Jack grinned weakly. "Oh give me a life that's lived out on the sea, yo ho and a-"

But, Beckett had grown tired of that joke already. He grabbed the dagger in Jack's flesh and gave it a sharp, harsh twist. Sparrow winced.

"Still not the right tune, little sparrow."

Despite his anger and rage, Beckett rather seemed to be enjoying this whole, messy affair. Jack could see it, the macabre and sadistic glee in the supposed noble man's eyes. Cutler loved every moment of his captive's suffering. Those dark eyes sparkled and twinkled as Jack's blood pattered on the wood floor of the hold, mixing with some sea water that had pooled down there, swirling this way and that. Beckett took great pleasure from the torture of Captain Jack Sparrow.

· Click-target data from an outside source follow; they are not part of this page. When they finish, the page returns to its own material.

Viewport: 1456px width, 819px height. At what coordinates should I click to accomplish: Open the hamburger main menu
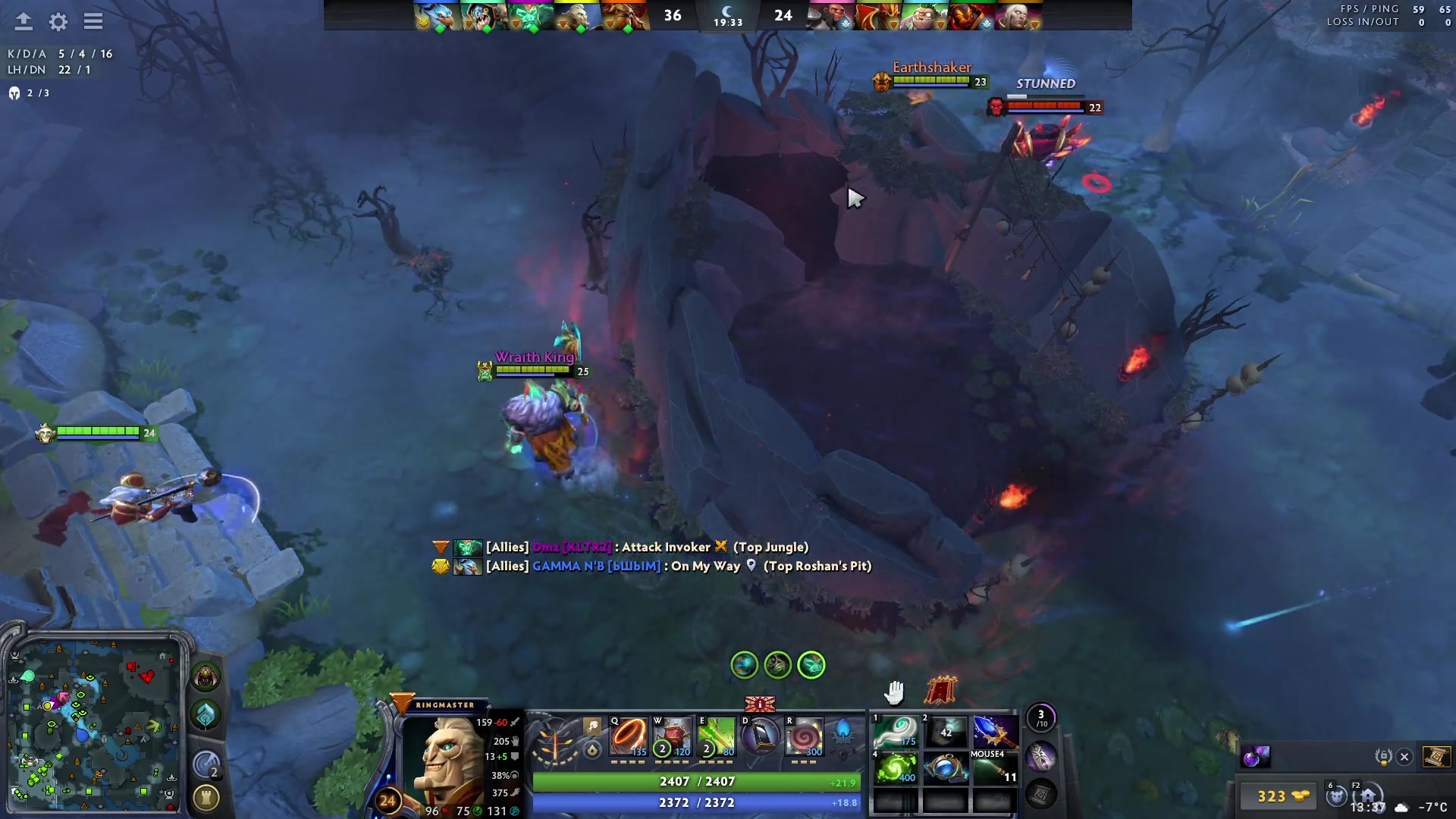(x=93, y=22)
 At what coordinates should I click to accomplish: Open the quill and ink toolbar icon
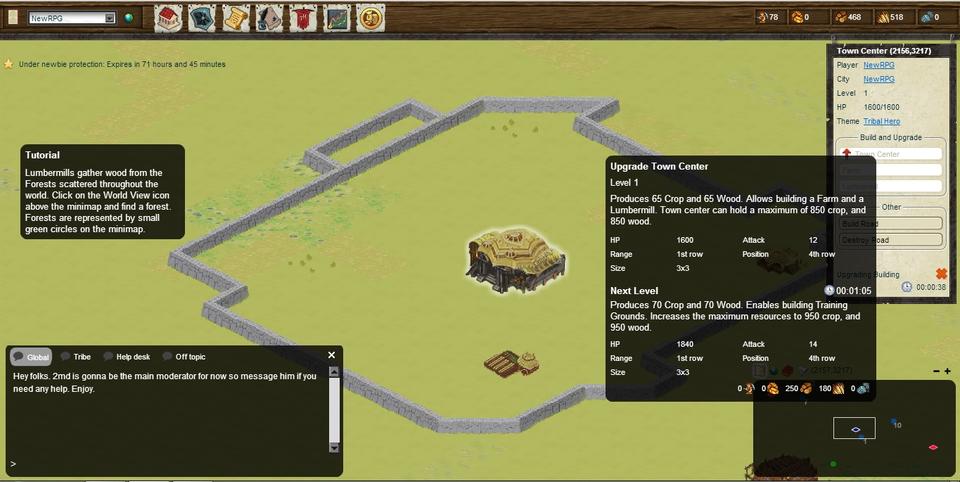click(269, 17)
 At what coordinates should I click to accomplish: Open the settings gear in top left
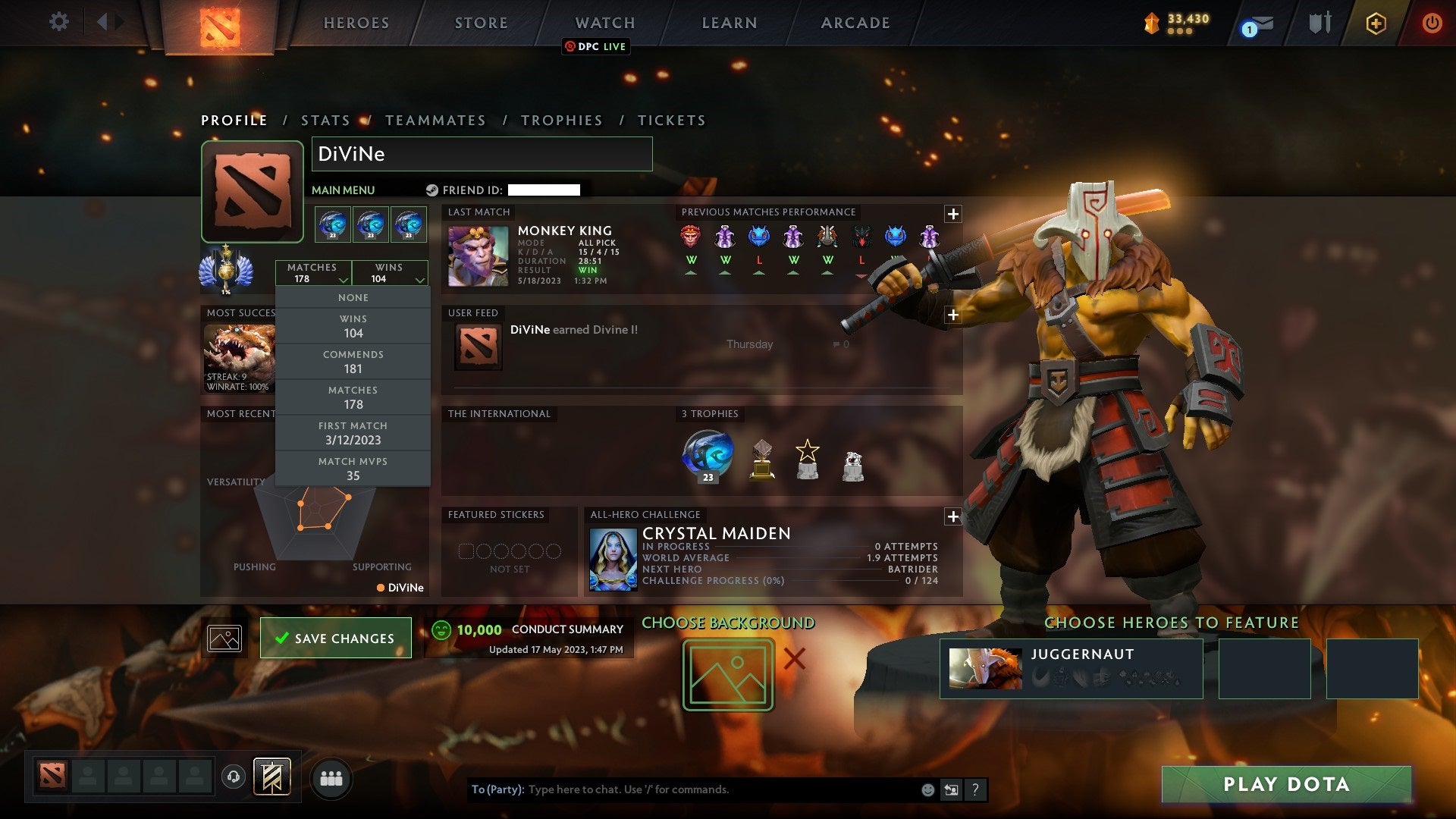58,22
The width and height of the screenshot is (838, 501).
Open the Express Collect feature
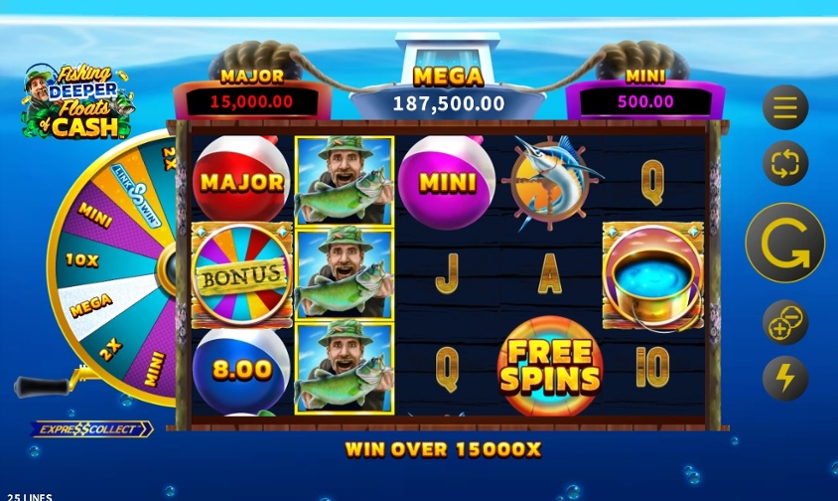click(x=93, y=429)
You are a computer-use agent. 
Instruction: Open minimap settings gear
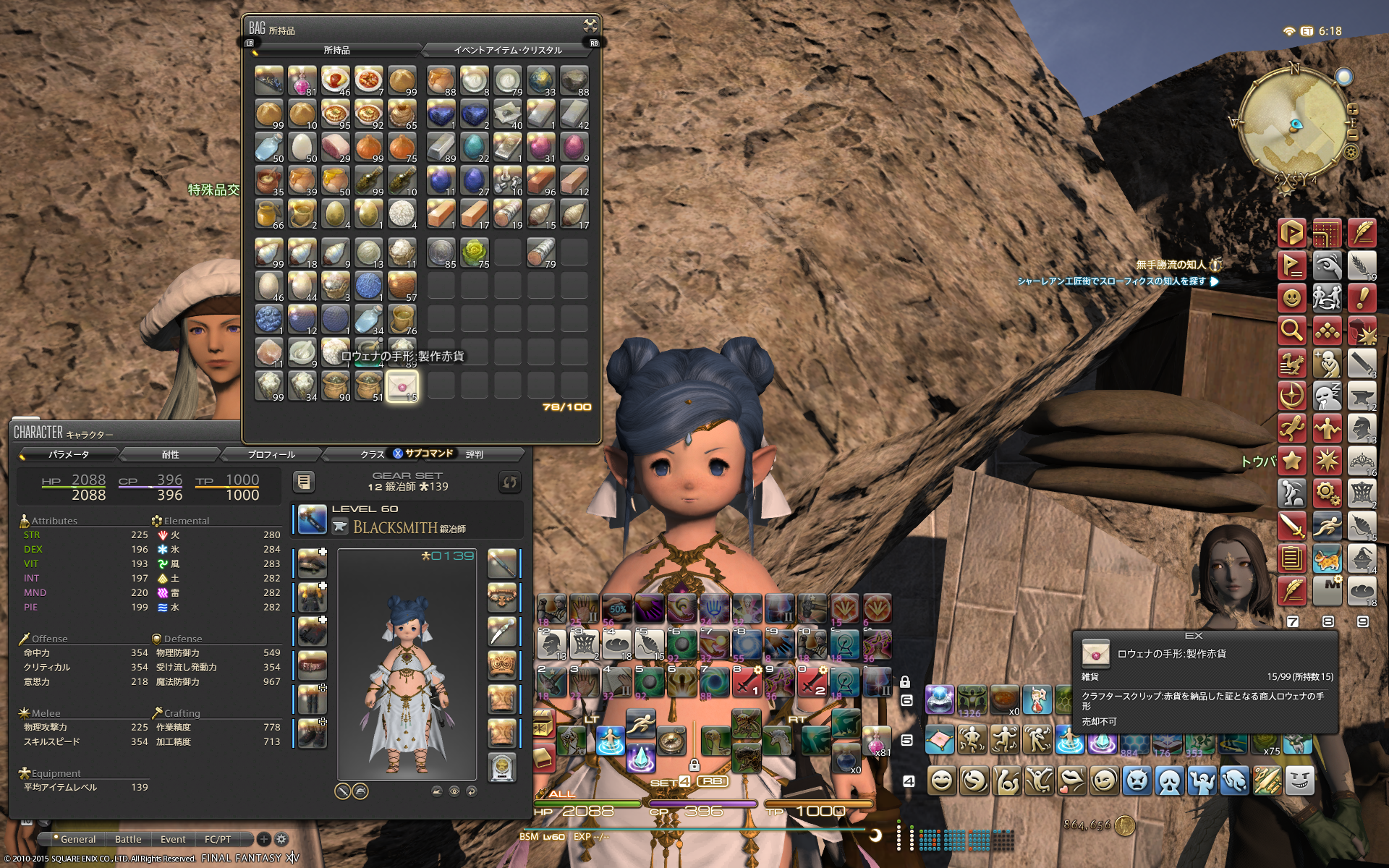(1351, 152)
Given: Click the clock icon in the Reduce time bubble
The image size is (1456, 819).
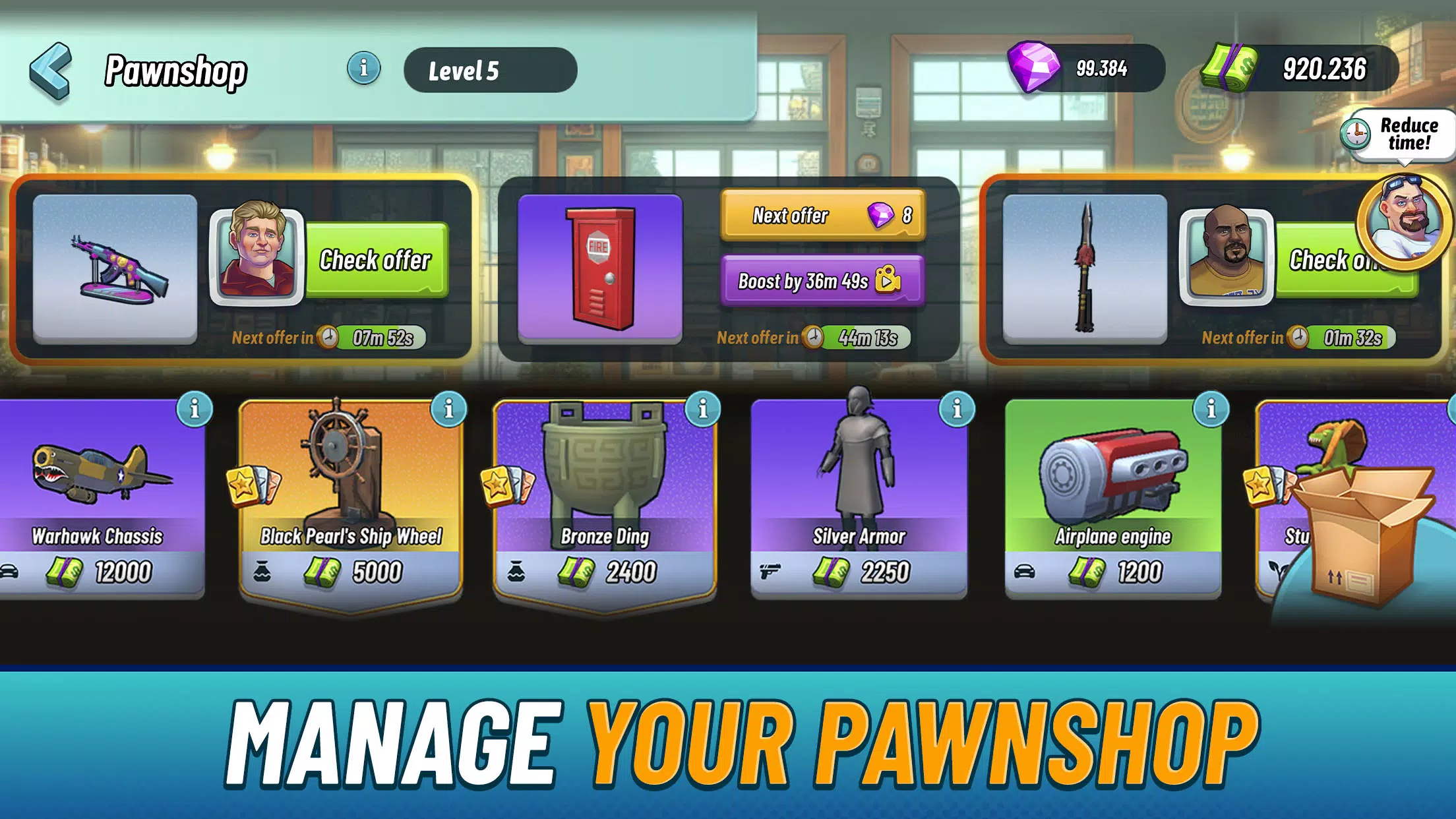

"Still do not wish to tell me all your dirty little secrets?" Beckett asked softly. "Perhaps I should let you think about it harder."

And, with that being said, the man spun around on his heel, his shoes giving a slight, eerie rasp against the wood. Beckett left Hack there, still chained, still swaying. His blade remained deep in Jack's upper chest, just below the shoulder, ever cutting, always sending up new waves of suffering through him. No food. No water or drink save that one sip of wine. Bleeding to death. But, before that, Jack Sparrow would die of thirst, not long from then at all.

Not long, at all.

xxxx

Calico Jack Rackham and his darling bride, Anne, had been too kind to them, in Elizabeth's opinion. They'd been swift to scurry the two women away from Port Royal, hiding them from the British Royal Navy. As soon as Sygne said Jack had sent her, the captain of the Revenge treated the two like princess or ladies of the court. Apparently, the crew of the Revenge had rather liked Jack Sparrow and his tales of intrigue, after having saved him a few times from his own traps. Calico Jack had been good friends with Sparrow, and Anne seemed to have been better friends in a manner of speaking.

Anne took an immediately liking to Sygne, but the warrior remained distant from the whole crew. She seemed to be forever listening to the horizon for something. Elizabeth wondered what the warrior heard.

"What's the bearin'?" Calico Jack inquired of Elizabeth.

The woman sighed. "Tortuga. Please. Will'll be waiting for me in Tortuga."

Calico Jack nodded. "Aye, Tortuga it is, 'en."